Economisch koeterwaals
Taalwetenschap ligt zeer duidelijk ver buiten het gezichtsveld van de Wetenschappelijke Raad voor het Regeringsbeleid. In ieder geval de Nederlandse taal. Die Wetenschappelijke Raad voor het Regeringsbeleid is namelijk kort geleden in de openbaarheid gekomen met een rapport ‘Plaats en toekomst van de Nederlandse industrie’ geschreven in een werkelijk onvoorstelbaar slecht Nederlands. Het omvangrijke rapport (315 bladzijden) wemelt niet alleen van vaktermen en -woorden die deel uitmaken van het vakjargon van economen, maar staat ook, wat nog veel erger is, vol met vreemde aanstellerigheden.
Het is werkelijk bar en boos. Het gevolg is een rapport, dat uit een oogpunt van communicatie ernstig te kort schiet. Zodanig, dat het onbegrijpelijk is dat geen van de leden van die raad op de gedachte is gekomen dat een vertaling van dit rapport uit het economisch koeterwaals in het Nederlands dringend gewenst was en is. Het gevolg is dat dit rapport wat het taalgebruik betreft veel weg heeft van een parodie op wetenschappelijke rapporten en zodoende echt lachwekkend is geworden.
Wilt u even meelachen? Hier volgen een paar zinnen uit dit rapport:
‘Daarin ligt de kern van een anticiperend structuurbeleid dat er primair op gericht zal dienen te zijn om de met de beoogde functionele plaats sporende comparatieve voordelen (activa) voor Nederland expliciet aan te geven en - indien nodig - te creëren.’ (blz. 35)
‘Over het feit of deze prijselasticiteit op middellange termijn gezien (in absolute zin) groter is dan 1 bestaat geen verschil van inzicht, wel over het feit hoeveel deze parameter de 1 te boven gaat.’ (blz. 78)
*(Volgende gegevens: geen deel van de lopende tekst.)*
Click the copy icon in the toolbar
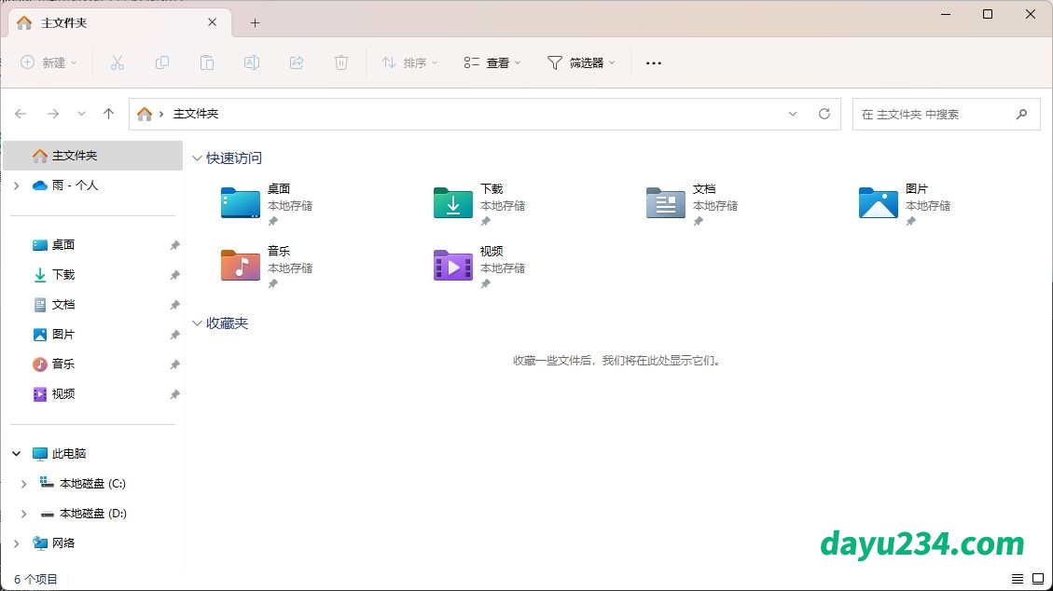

‘De logische weg staat open van: 1) selectie van indicatoren; 2) kwantificering van de indicatoren door koppeling aan de produktiestructuur: karakteristieken van bedrijfstakken; 3) opsporen van streefwaarden en normen in het interventiekader; 4) weging ten opzichte van de economische doelstellingen (optimalisering).’ (blz. 133)
‘Dit betekent dat de genoemde componenten pakket- en geografische samenstelling relatief veel aandacht zullen krijgen en dat ook bij de component “concurrentievermogen” die sectorstructurele implicaties aan de orde zullen komen.’ (blz. 191)
‘In het laatste geval zal toegang tot elders ontwikkelde “innovatie” veelal aan (exclusieve) licentie respectievelijk “know how” verwerving gekoppeld zijn en treedt de ondernemer in de arena van internationale competitie, bij voorbeeld in de Europese Gemeenschap.’ (blz. 210)
‘De heffingen worden aangewend, in afnemende veroorzakingsrelatie, voor directe uitvoerings- en beheersmaatregelen alsmede indirecte uitvoerings- en beheersmaatregelen.’ (blz. 240)
‘De structuur van een economie behelst een bestendige aanpassing aan internationale concurrentieverhoudingen in de mate als - gegeven de onveranderlijke grootheden - nodig is om zo goed mogelijk te voldoen aan doelstellingen van economische en niet-economische aard.’ (blz. 267)
‘Door het aanbrengen van een scheiding wordt men gedwongen de beoordelingselementen te systematiseren en te expliciteren.’ (blz. 273)
Denk niet dat deze voorbeelden moeizaam bij elkaar zijn gezocht. Letterlijk op elke bladzijde van het rapport vindt men een aantal van dit soort zinnen. Bewijzen van onvermogen om met gebruikmaking van de Nederlandse taal onder woorden te brengen wat men bedoelt.
Als uitsmijter nog deze zin:
‘Het voeren van een specifiek en gericht structuurbeleid is een ingreep die niet zonder precedent is in onze industriële ontwikkeling, maar die met waarborgen omkleed dient te worden wil het geen effecten hebben die contrair zijn aan wat beoogd wordt.’ (blz. 291)
Dames en heren van de Wetenschappelijke Raad voor het Regeringsbeleid, stel je niet zo aan en spreek en schrijf je moers taal. Dus zo ongeveer: ‘Wat wij aanbevelen is niks nieuws, hoor. Maar je moet wel oppassen dat je niet het tegenovergestelde veroorzaakt van wat je wil bereiken.’